The research stresses the critical role of healthcare providers in breaking down these barriers.

“Often sexual symptoms remain unspoken, and it is an HCP’s [healthcare provider’s] responsibility to be proactive and investigate sexual issues as routinely as for any other component of health.” (Dr. Cucinella et al.

This indicates the ethical responsibility of healthcare providers to create an environment where women feel empowered to discuss their sexual health concerns without fear of judgment or dismissal.  

Moving Forward 

The comprehensive review underscores the critical need for individualized treatment plans to manage the diverse manifestations of menopause, acknowledging that each women’s experience is distinct due to various bio-psycho-social influences.  

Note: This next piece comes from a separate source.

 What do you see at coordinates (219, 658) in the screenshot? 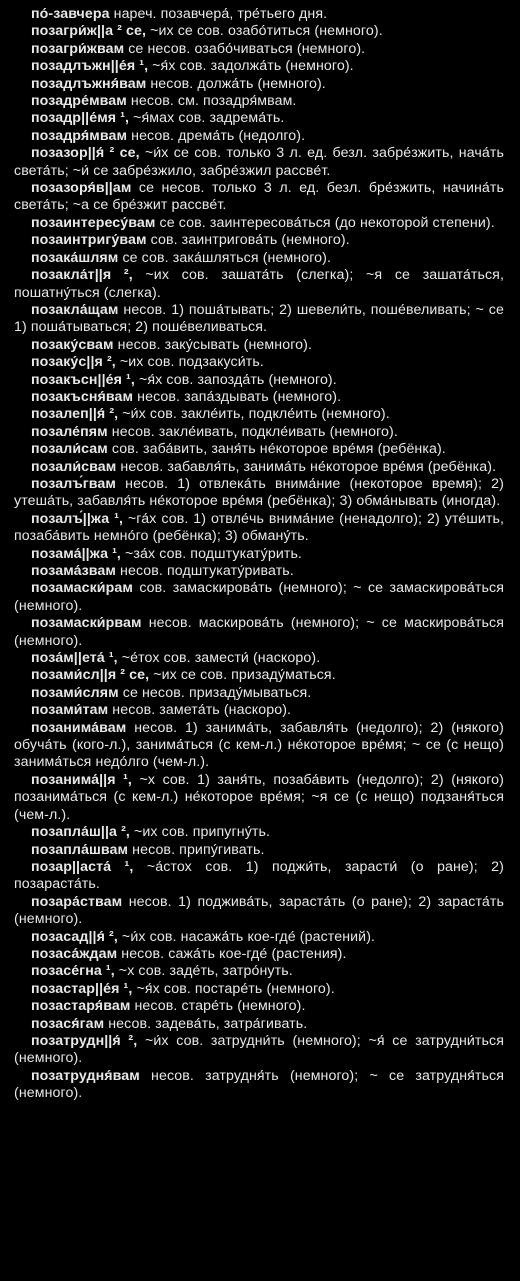
I see `definition: ~е́тох сов. замести́ (наскоро).` at bounding box center [219, 658].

Dr. Cucinella and colleagues highlight the significance of addressing genitourinary syndrome of menopause and hypoactive sexual desire disorder with tailored interventions, emphasizing the importance of screening for HSDD in primary care and the safety of continuing hormonal contraception until menopause. This approach facilitates making informed choices that account for both contraceptive benefits and potential health risks. The study advocates for a proactive healthcare provider role in discussing sexual health.  

“Screening of HSDD should be performed even in the primary setting, followed by a referral according to etiology/risk factors emerging in patient history.” (Dr. Cucinella et al.

The discussion on ethical considerations in research and care emphasizes the importance of addressing the complex realities and needs of women during and post-menopause, advocating for evidence-based, patient-centered care to enhance the quality of life and sexual health standards. 

An older black woman sitting in a recording studio surrounded by albums covers and vinyl's. She is playing a guitar.